Property Graph Database Configuration¶
Database Selection¶
Set PG_GRAPH_DB to select the property graph backend. Use {TYPE}_GRAPH_DB_CONFIG (JSON blob) for per-store connection settings — this takes precedence over the generic GRAPH_DB_CONFIG fallback.

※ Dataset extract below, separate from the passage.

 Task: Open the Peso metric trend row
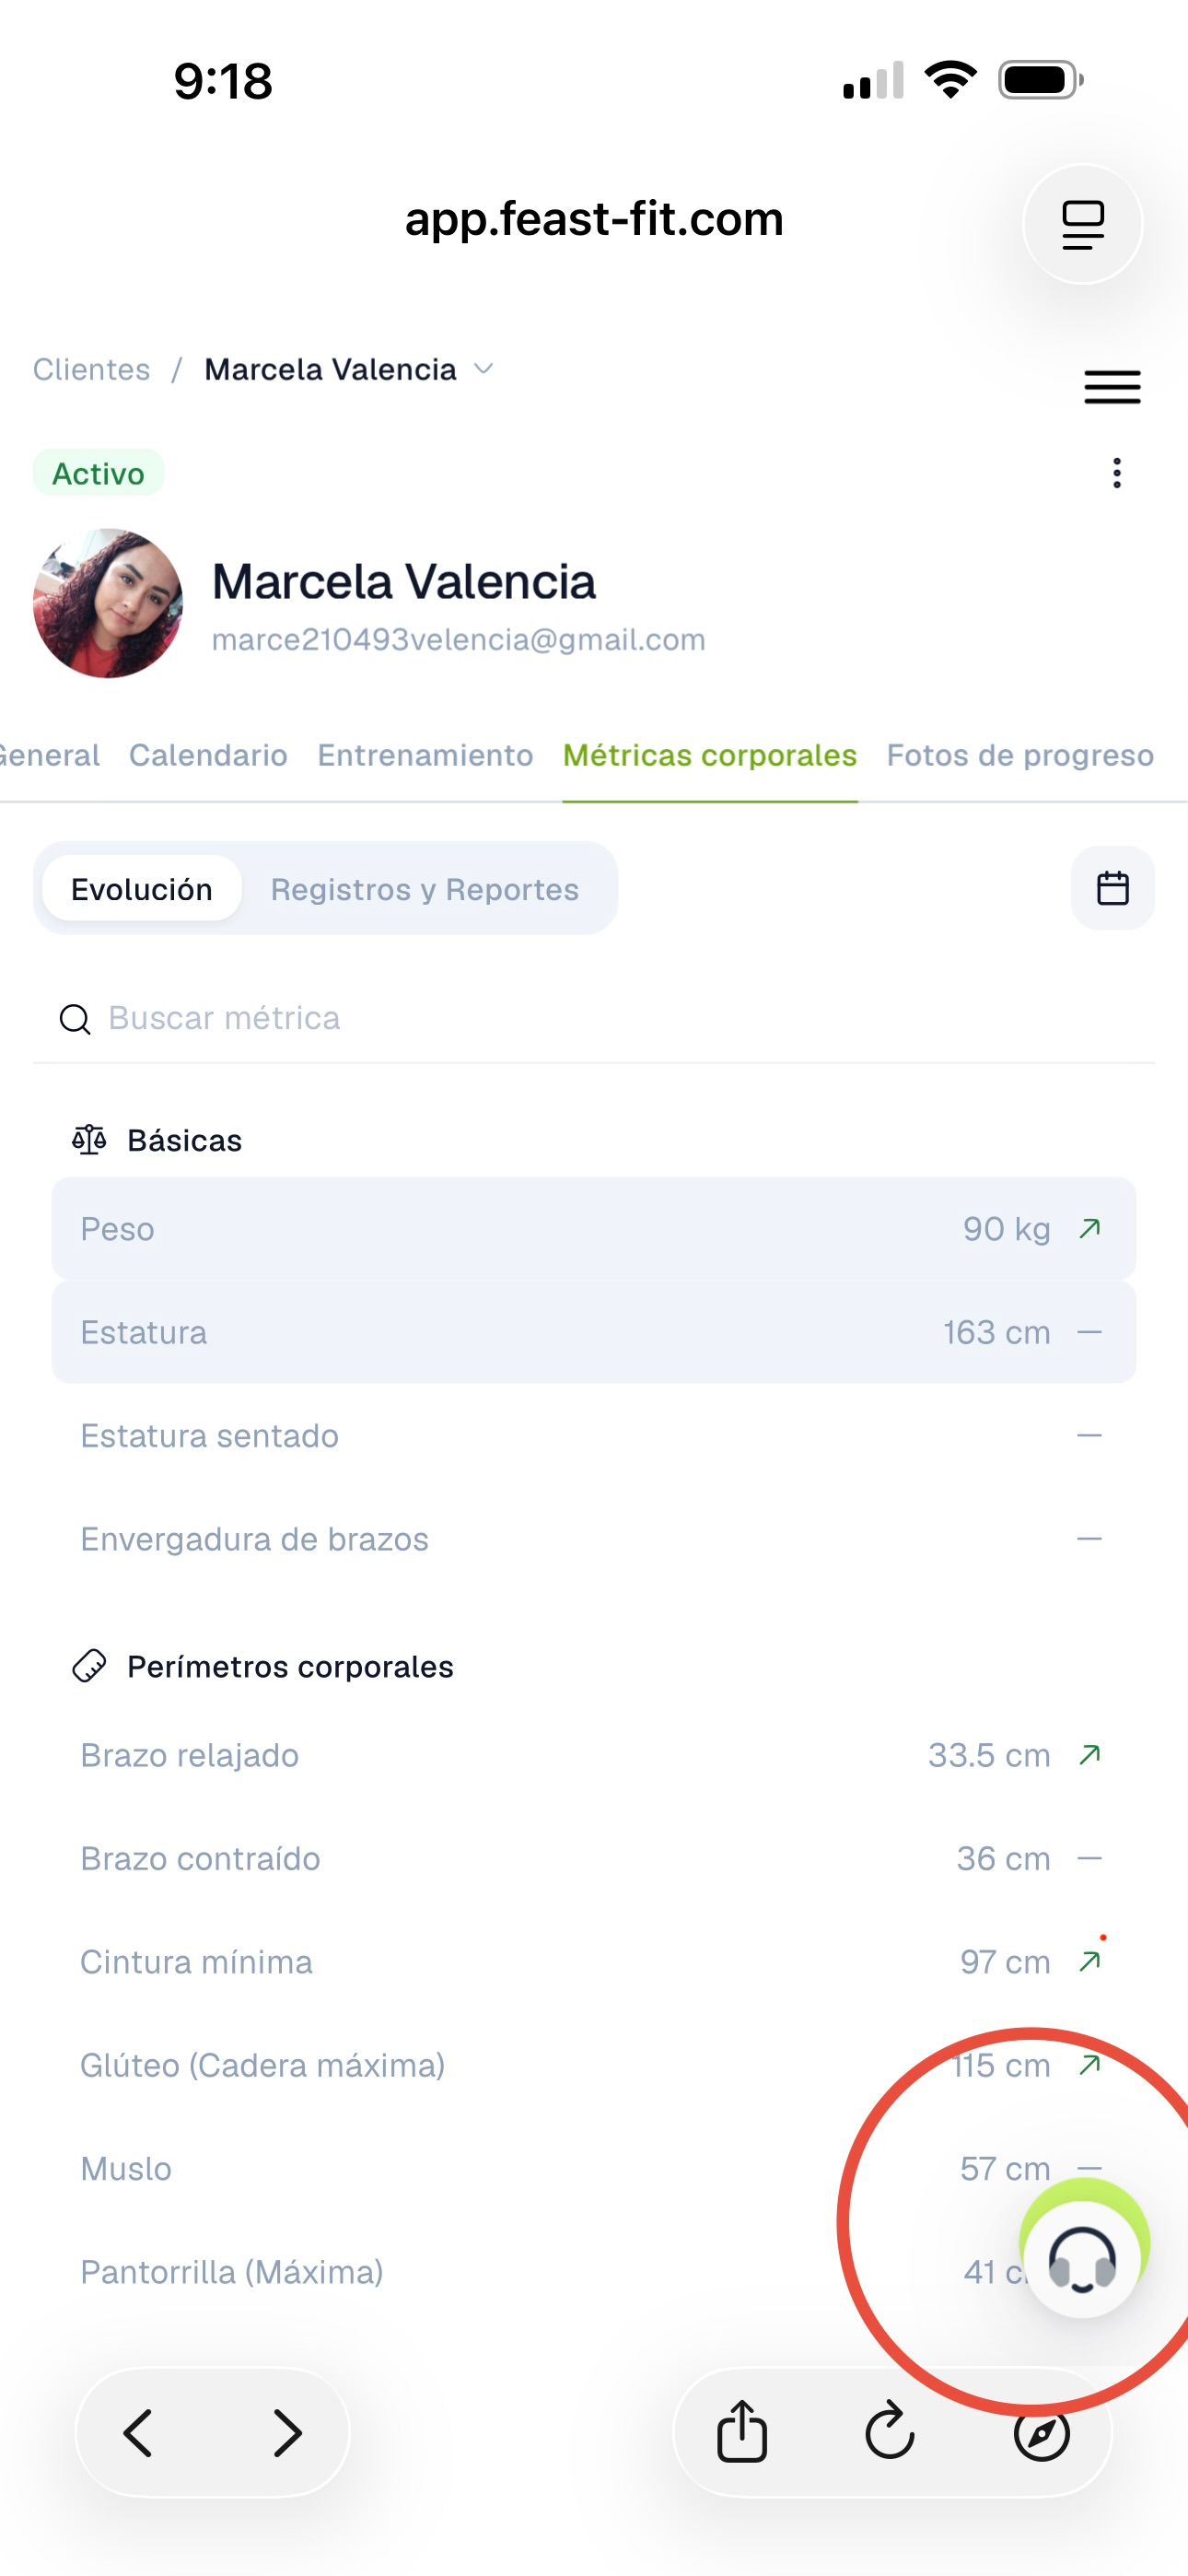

PG_GRAPH_DB=neo4j # See supported values below
NEO4J_GRAPH_DB_CONFIG={"uri": "bolt://localhost:7687", "username": "neo4j", "password": "password"}
Framework backend is selected separately:
GRAPH_BACKEND=llamaindex # llamaindex (default) | langchain
KG_EXTRACTOR_BACKEND=llamaindex # llamaindex | langchain
LangChain-only stores (arangodb, apache_age, hugegraph, surrealdb, tigergraph, cosmos_gremlin) automatically set GRAPH_BACKEND=langchain — no explicit override needed. spanner uses LlamaIndex only (llama-index-spanner; langchain-google-spanner requires langchain-core<1.0 and is incompatible).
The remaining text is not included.